- **WHAT YOU ARE ASKED TO DO**
Output the listing verbatim, leaving out every picture.

RAW DATA below:

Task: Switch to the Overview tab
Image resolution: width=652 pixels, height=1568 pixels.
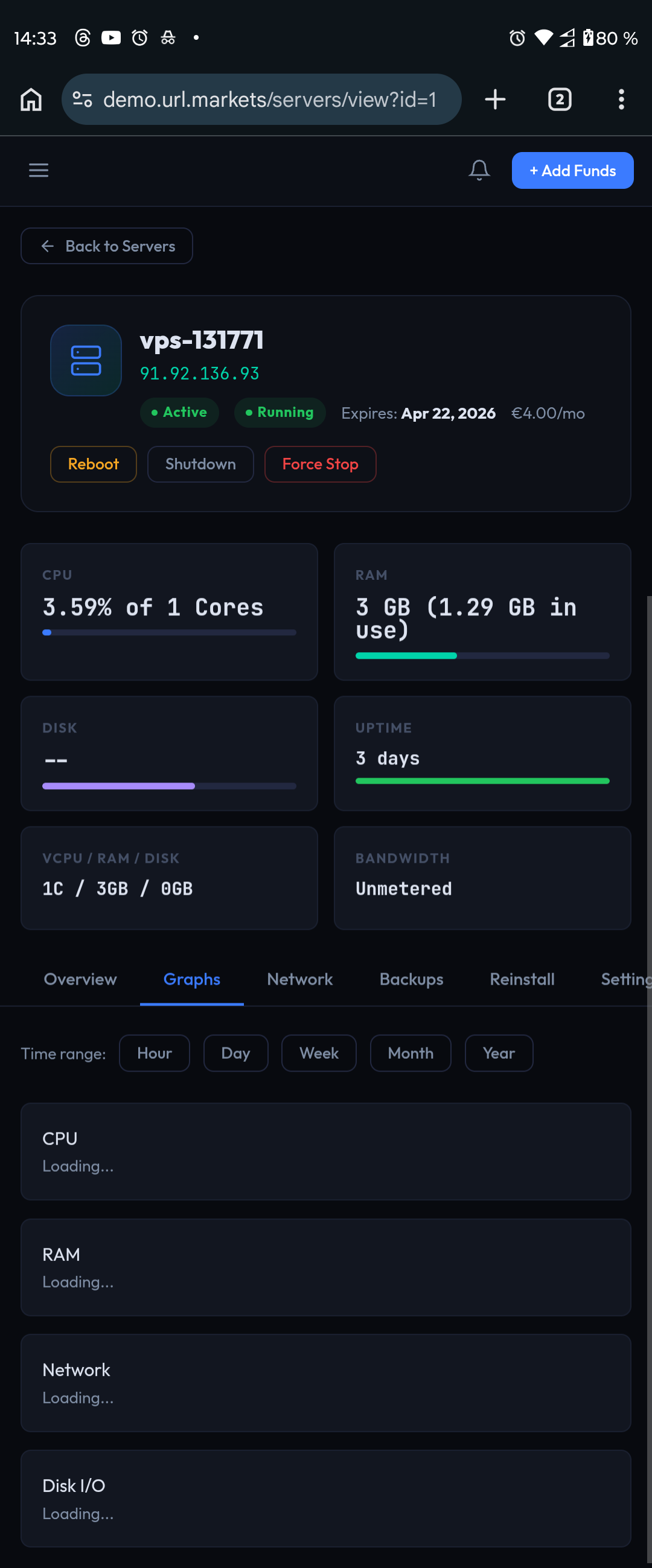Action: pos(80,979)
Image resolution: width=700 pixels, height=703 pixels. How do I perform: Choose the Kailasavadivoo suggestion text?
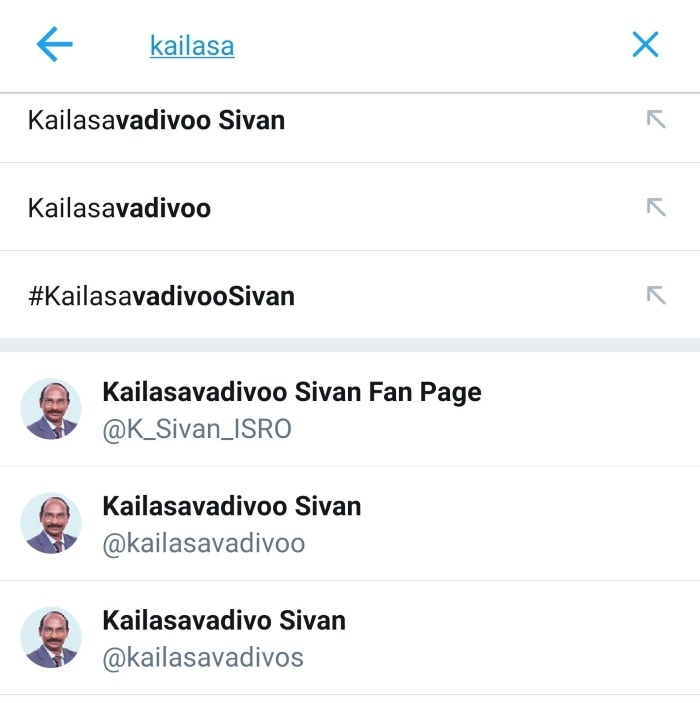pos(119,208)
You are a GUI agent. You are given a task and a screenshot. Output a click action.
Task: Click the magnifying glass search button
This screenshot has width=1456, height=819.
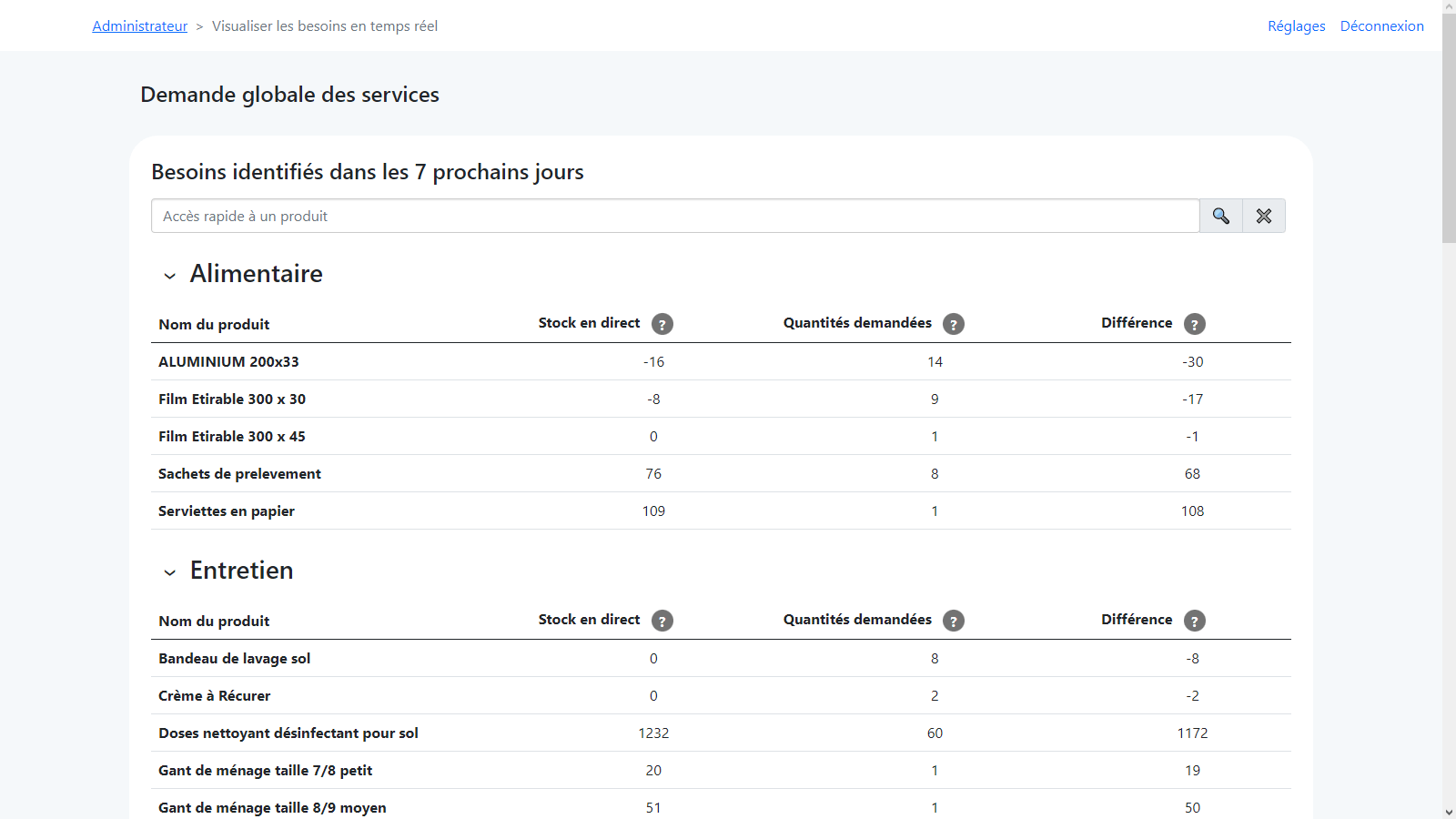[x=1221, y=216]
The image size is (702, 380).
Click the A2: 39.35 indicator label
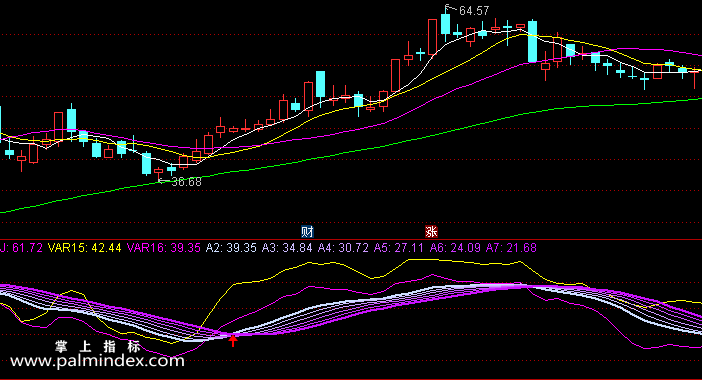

End of RAW DATA.

- **EXERCISE RESULT**
Task: Switch to the Overview tab
Image resolution: width=652 pixels, height=1568 pixels.
Action: pos(80,979)
Image resolution: width=700 pixels, height=703 pixels. How do I perform: Choose the Kailasavadivoo suggestion text?
pos(119,208)
You are a GUI agent. You are given a task and a screenshot. Output a click action.
Task: Click the magnifying glass search button
This screenshot has width=1456, height=819.
[x=1221, y=216]
The image size is (702, 380).
Click the A2: 39.35 indicator label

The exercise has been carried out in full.